Activity:
Pull out every line of the listing below where "label" appears.
--- Material supplied ---
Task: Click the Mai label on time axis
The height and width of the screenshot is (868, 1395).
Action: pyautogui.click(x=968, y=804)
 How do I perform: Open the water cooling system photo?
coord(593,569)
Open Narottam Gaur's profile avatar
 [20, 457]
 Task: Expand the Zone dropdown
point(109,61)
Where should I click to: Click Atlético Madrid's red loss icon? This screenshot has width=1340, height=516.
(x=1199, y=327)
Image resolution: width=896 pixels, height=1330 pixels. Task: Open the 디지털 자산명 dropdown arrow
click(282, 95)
---
--- Material supplied ---
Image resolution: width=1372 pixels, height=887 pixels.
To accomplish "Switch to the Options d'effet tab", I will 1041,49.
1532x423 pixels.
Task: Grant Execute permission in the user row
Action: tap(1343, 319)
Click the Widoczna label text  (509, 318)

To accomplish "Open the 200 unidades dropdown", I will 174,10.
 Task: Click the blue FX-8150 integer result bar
---
Exercise result:
Task: Click the Mai label on time axis
Click the Widoczna label text  (509, 318)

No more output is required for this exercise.